AI Street View Hallucinations

I have been a huge admirer of OpenStreetMap Haiku for a number of years. OpenStreetMap Haiku is a clever map that can write a short poem about any location in the world based on the OpenStreetMap data for that location. 

Share your location with OpenStreetMap Haiku and it will generate a unique haiku using data gleaned from OpenStreetMap using Overpass Turbo. I thought that it might be interesting to use the same process to create AI Street View images of locations based purely on the OpenStreetMap data for that location. Luckily for me the blog post OpenStreetMap Haiku: Using OSM and Overpass for generative poetry does a very good job of explaining how to frame an Overpass Turbo query to retrieve all the OSM data in a radius around a specified location.

If you are very clever and rich you could create an interactive map which could create an AI generated image for any clicked on location by using the Overpass Turbo AI and feeding the resulting data as a prompt into Midjourney or DALL·E 2.

I'm neither rich nor clever.

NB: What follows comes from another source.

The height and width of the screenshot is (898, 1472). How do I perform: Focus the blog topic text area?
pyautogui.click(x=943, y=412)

I can't afford to make thousands of queries to an AI image generator. So instead of making a map like OpenStreetMap Haiku for AI Street View I decided instead to just manually enter a few prompts (based on Overpass Turbo queries for specific locations) into Bing's free Image Creator.

Here are my first AI generated Street View hallucinations generated by Bing's Image Creator using prompts from Overpass Turbo queries:
West 23rd Street & 8th Avenue, New York, NY, USA

Google Street View (left) and Bing Image Creator (right)

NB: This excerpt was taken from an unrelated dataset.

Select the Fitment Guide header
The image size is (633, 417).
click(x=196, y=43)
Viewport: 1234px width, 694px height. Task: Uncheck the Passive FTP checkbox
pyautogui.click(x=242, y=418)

In Crissy Field, San Francisco looking at the Golden Gate Bridge

Google Street View (left) and Bing Image Creator (right)

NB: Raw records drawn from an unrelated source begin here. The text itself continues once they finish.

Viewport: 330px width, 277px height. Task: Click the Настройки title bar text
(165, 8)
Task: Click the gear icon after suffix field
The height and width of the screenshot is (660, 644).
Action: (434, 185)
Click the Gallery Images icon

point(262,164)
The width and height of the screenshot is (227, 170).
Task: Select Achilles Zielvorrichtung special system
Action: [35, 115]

On Westminster Bridge, London looking at Big Ben and the Houses of Parliament

Google Street View (left) and Bing Image Creator (right)

After attempting only a handful of AI Street View hallucinations I can report that it is easier to create more accurate images for very well known locations than it is for lesser known backstreet locations. Presumably this is because DALL-E (which Bing Image Creator uses) has a huge pool of training images for the most well-known and most photographed locations. 

The New York AI Street View above was created using the prompt "A road junction in New York with traffic signals. A subway entrance. A Starbucks coffee shop". This prompt was compiled using OSM data extracted from Overpass Turbo for West 23rd Street & 8th Avenue. In generating the AI image from this prompt Bing Image Creator is creating a kind of generic New York road junction based on its training images. The AI image has only a passing resemblance to the real junction at West 23rd Street & 8th Avenue. The generated Street View images for Westminster Bridge and the Golden Gate Bridge are, as you might expect, much more accurate than the image generated for a random New York junction.